Despite Progress, Tuberculosis Still Menace In Parts Of World Upheaval In Eastern Europe, Russia Leads To Resurgence Of Tb

Associated Press

Better treatment has stabilized the spread of tuberculosis worldwide for the first time in decades, but U.N. health officials said Wednesday that a growing TB epidemic in Russia is threatening Europe.

The global TB epidemic has leveled off because health care workers are being trained to make sure patients take the full, six-month course of medication, World Health Organization officials said at a news conference.

They said widespread use of the new “DOTS” or Directly Observed Treatment, Short-course - method could cut the number of TB cases in half over the next decade, saving 10 million lives, as well as prevent the development of drugresistant strains.

But the method is still not being used in Eastern Europe, and economic and social upheaval in Russia and other former Soviet bloc countries since the end of communism has contributed to a tuberculosis explosion there.
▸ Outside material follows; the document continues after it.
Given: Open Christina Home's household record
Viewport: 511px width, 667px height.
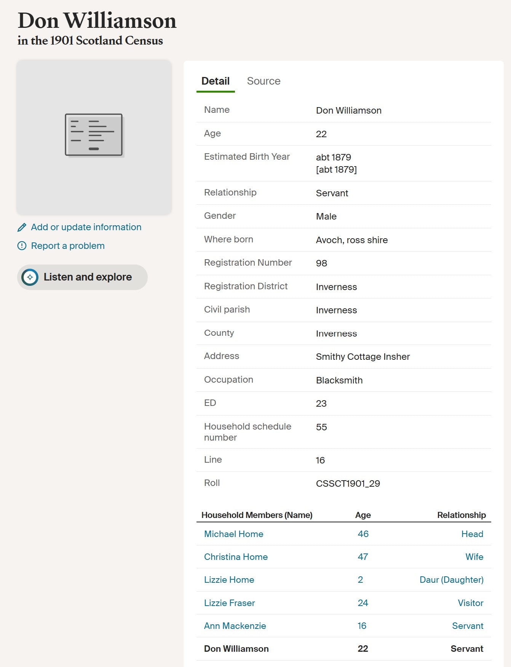Looking at the screenshot, I should point(236,557).
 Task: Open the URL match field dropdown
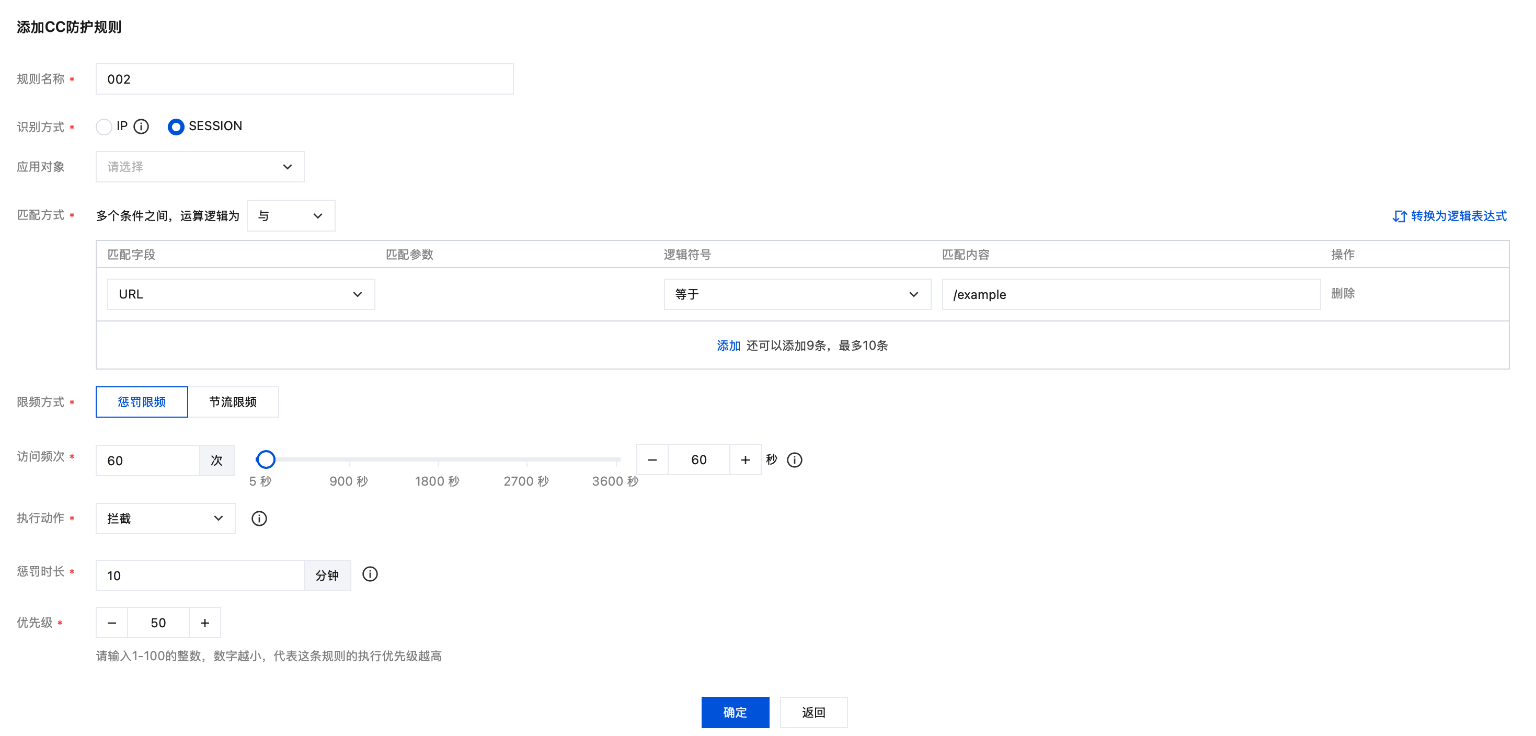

Since 1991, Russia has seen a 70 percent rise in TB cases and a 90 percent jump in TB death rates, said Richard Bumgarner, deputy director of the WHO’s Global TB Program.

Lethal drug-resistant strains account for 6 percent of the TB cases in the Baltic country of Latvia, 14 percent in Estonia and 18 percent in Lithuania, he said.

“Make no mistake,” Bumgarner said. “Europe has been heading slowly but surely to another TB crisis.”

Tuberculosis, the world’s top infectious killer, is spread through coughing and sneezing and can be highly contagious.

Although effective and affordable drugs have been available since the 1950s, they generally must be taken for six to eight months. Many patients, especially in poorer countries, stop taking them as soon as they begin to feel better because of the inconvenience or to save money.

That allows the stronger TB germs that resisted the initial drug onslaught to reproduce, making it harder, if not impossible, to cure later.

Fully adopted in the United States and elsewhere since the early 1990s, the DOTS method involves better identification of cases and training of people to administer medication.